### PAGE EXCERPT

-------

Conventional thinking argues that it is was Abraham who "discovered" G-d after mankind had fallen prey to idol worship and that this was his main contribution. This however cannot be the whole story. It is clear that other individuals also recognized G-d as their Lord. So we read that Avimelech, King of Gerar and Melchizedek king of Salem, believed in G-d seemingly even before they met Abraham. (Genesis 14)
On top of that, belief in G-d alone does not automatically lead to the need for morality and justice.
It was Rabbi Moshe Avigdor Amiel (1883-1946), former Chief Rabbi of Tel Aviv, who suggested that it was the replacement of only one word that made Abraham into the father of all western religions and justice. And it was this change which brought about a
radical departure from conventional thinking for all future times.
When Adam meets his wife Eve for the first time (after she has been formed from his rib), he identifies her with the words: "This now is the bone of my bones and the flesh of my flesh" (Genesis 2.23).
This is a most remarkable statement since we would have anticipated that he would refer to her in spiritual rather than in physical terms. Somehow Adam was not able to see himself or his wife in terms of soul. This is even more startling when we realize they had not yet participated from the tree of knowledge and as such lived highly spiritual lives in the Garden of Eden.
During the following centuries we see that human beings continue to see themselves in terms of flesh. Even the Torah (Bible) which originally had called man "nefesh chaya" a living being, (2:7) continues to describe man in terms of his flesh. This becomes very clear when we read the story about the flood of Noah.
"And G-d saw the earth and behold, it was corrupt for all flesh had corrupted their way upon the earth." (6.12)
Only when Abraham enters the Biblical narrative, is man never again described as flesh. From this moment onwards he is called soul (nefesh). (See, for example, Genesis 12:13)

-------

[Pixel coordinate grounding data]

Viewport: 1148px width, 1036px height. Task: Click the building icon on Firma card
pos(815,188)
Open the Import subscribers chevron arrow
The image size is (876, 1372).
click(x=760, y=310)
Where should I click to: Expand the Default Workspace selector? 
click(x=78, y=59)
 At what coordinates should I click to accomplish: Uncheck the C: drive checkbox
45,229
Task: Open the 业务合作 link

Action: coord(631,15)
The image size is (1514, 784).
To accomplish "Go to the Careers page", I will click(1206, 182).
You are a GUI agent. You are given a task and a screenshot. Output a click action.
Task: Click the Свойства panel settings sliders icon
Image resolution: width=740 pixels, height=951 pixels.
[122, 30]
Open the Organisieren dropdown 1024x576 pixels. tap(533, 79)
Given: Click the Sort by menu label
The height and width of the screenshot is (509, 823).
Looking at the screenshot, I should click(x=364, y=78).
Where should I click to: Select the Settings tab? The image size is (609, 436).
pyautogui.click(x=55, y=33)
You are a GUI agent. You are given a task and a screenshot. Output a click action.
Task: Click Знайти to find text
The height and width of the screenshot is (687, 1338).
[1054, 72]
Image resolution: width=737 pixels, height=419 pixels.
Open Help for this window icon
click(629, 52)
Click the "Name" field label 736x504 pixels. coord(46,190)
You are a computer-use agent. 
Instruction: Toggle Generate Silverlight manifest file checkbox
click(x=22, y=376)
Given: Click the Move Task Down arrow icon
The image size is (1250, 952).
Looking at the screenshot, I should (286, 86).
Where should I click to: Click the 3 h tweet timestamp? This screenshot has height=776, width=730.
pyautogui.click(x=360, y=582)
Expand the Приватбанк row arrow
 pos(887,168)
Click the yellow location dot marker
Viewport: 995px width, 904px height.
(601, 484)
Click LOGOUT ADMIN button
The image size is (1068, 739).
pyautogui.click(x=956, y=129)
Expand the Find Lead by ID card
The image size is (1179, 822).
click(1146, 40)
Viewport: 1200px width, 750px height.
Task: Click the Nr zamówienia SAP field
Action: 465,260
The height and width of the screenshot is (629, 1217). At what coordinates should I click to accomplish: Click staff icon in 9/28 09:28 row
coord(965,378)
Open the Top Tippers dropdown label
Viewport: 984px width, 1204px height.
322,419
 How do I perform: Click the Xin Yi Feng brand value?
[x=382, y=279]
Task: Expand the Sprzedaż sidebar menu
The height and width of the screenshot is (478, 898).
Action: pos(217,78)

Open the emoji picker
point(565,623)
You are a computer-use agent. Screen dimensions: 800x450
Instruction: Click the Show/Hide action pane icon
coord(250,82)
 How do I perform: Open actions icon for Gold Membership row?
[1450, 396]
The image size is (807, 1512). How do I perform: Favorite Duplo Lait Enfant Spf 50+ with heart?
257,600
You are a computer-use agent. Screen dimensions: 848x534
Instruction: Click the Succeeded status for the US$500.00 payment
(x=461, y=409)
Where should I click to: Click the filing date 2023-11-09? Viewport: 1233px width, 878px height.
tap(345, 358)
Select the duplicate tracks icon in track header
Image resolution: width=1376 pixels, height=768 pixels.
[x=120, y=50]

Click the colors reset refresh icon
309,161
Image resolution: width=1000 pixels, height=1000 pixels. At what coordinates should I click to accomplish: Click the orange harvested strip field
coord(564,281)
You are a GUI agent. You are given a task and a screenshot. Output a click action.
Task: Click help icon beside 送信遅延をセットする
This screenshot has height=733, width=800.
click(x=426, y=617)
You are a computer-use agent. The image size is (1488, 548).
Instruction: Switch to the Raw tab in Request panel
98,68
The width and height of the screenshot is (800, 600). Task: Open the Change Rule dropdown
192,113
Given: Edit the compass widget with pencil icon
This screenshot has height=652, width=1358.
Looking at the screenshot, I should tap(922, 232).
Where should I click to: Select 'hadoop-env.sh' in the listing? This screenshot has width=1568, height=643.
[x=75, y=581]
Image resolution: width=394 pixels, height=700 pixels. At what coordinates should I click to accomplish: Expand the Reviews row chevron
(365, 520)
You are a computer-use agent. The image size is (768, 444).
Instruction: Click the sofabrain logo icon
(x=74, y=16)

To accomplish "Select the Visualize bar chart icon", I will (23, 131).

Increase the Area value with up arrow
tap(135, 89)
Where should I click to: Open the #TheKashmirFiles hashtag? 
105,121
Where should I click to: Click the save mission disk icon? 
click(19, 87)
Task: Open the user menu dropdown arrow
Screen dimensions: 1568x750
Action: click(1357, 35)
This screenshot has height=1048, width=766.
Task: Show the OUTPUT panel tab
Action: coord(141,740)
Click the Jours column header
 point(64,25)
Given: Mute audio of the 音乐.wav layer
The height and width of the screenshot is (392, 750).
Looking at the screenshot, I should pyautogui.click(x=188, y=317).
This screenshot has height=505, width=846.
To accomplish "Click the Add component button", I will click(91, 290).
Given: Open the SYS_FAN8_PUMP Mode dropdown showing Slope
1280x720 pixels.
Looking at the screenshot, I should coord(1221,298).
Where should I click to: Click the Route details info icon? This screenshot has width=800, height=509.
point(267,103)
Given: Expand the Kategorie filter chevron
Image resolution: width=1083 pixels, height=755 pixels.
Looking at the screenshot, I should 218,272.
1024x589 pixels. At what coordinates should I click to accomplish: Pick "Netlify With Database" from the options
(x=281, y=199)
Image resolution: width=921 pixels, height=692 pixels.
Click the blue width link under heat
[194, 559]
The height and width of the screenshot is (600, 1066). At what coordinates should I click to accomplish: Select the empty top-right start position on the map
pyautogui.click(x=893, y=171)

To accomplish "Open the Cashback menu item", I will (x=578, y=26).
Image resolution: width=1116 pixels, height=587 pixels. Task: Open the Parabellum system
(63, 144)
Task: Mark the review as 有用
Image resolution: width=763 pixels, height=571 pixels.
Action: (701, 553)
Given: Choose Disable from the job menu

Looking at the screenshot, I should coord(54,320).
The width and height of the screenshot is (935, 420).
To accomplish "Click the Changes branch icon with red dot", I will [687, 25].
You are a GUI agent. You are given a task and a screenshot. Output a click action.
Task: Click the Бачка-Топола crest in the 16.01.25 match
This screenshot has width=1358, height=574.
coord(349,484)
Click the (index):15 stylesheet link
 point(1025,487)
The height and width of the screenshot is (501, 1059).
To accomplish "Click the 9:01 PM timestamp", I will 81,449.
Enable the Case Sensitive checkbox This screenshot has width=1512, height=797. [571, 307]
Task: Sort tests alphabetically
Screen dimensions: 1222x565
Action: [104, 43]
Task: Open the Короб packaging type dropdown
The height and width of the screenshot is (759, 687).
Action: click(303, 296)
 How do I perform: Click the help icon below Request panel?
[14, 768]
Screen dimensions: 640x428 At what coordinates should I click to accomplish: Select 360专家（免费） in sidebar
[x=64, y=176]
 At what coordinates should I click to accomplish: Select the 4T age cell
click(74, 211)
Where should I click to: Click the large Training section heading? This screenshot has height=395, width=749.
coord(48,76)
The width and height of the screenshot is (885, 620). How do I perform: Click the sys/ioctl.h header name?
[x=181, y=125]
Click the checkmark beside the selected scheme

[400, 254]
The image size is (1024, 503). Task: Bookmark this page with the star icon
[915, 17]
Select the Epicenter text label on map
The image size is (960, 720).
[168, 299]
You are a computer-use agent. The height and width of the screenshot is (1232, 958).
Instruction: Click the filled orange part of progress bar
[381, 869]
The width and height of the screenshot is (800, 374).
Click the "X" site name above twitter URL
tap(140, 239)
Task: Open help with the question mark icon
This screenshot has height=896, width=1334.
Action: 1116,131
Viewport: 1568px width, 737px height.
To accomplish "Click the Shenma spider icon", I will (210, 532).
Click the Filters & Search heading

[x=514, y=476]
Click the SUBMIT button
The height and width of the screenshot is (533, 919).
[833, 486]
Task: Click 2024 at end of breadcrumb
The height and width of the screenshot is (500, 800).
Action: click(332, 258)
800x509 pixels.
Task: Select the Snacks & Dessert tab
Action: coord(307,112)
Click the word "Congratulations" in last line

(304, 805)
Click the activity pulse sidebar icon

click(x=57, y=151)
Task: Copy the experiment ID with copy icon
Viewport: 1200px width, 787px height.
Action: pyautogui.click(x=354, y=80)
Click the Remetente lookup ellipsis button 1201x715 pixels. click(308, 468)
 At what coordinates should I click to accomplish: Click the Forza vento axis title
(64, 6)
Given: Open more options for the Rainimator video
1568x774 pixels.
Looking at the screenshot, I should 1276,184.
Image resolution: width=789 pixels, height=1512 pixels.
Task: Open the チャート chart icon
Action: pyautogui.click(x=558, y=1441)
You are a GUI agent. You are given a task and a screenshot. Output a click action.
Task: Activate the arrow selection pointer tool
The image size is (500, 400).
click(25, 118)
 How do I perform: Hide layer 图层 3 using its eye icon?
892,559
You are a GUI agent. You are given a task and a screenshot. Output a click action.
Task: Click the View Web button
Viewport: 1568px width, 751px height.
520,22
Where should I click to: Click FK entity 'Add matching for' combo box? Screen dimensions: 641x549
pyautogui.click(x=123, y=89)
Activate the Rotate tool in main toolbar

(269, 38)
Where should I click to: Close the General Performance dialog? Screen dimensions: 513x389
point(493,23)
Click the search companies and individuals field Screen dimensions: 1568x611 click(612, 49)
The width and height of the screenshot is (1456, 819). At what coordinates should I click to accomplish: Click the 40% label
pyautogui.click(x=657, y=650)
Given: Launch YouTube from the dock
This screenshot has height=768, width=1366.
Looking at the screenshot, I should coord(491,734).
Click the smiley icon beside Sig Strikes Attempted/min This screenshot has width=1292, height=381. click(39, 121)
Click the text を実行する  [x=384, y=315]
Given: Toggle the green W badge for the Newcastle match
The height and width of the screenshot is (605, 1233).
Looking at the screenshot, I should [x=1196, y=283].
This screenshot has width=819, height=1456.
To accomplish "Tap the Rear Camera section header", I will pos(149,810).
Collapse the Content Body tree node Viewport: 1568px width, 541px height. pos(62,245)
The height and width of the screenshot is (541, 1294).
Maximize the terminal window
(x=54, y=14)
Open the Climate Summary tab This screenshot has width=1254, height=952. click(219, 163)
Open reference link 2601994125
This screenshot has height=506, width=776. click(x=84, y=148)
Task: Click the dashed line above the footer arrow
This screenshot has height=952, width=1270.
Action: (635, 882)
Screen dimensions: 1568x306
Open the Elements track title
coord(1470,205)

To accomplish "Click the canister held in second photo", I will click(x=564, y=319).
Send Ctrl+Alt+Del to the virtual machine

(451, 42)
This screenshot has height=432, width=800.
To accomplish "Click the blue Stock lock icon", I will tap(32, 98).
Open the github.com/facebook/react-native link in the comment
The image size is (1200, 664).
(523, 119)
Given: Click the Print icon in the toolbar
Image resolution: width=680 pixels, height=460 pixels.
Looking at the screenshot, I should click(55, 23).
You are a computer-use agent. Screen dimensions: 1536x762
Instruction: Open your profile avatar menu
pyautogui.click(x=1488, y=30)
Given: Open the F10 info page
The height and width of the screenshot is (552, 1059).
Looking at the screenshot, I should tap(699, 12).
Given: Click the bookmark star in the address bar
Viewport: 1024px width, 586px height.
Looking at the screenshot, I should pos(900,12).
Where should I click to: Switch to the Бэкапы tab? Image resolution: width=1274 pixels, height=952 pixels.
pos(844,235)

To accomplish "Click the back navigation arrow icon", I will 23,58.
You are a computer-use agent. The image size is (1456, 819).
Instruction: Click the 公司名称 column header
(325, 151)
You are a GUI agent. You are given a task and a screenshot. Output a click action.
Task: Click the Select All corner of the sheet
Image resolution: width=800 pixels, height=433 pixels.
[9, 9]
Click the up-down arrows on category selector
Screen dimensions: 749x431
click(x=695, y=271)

-------

### PROBLEMS TO SOLVE
(1) Based on the passage about Abraham, decide whether each statement agrees with the text: (a) Rabbi Moshe Avigdor Amiel was once Chief Rabbi of Tel Aviv; (b) Adam described Eve in terms of soul when he first met her; (c) Avimelech believed in G-d seemingly before he met Abraham. Answer yes or no for each and quote the words of the text that settle it.
(2) Transcribe the stretch of the passage about Abraham from "Conventional thinking argues" through "Abraham. (Genesis 14)".

### SOLUTIONS TO THE TASKS
(1)
(a) Yes: "Rabbi Moshe Avigdor Amiel (1883-1946), former Chief Rabbi of Tel Aviv"
(b) No: "Somehow Adam was not able to see himself or his wife in terms of soul."
(c) Yes: "Avimelech, King of Gerar and Melchizedek king of Salem, believed in G-d seemingly even before they met Abraham"

(2)
Conventional thinking argues that it is was Abraham who "discovered" G-d after mankind had fallen prey to idol worship and that this was his main contribution. This however cannot be the whole story. It is clear that other individuals also recognized G-d as their Lord. So we read that Avimelech, King of Gerar and Melchizedek king of Salem, believed in G-d seemingly even before they met Abraham. (Genesis 14)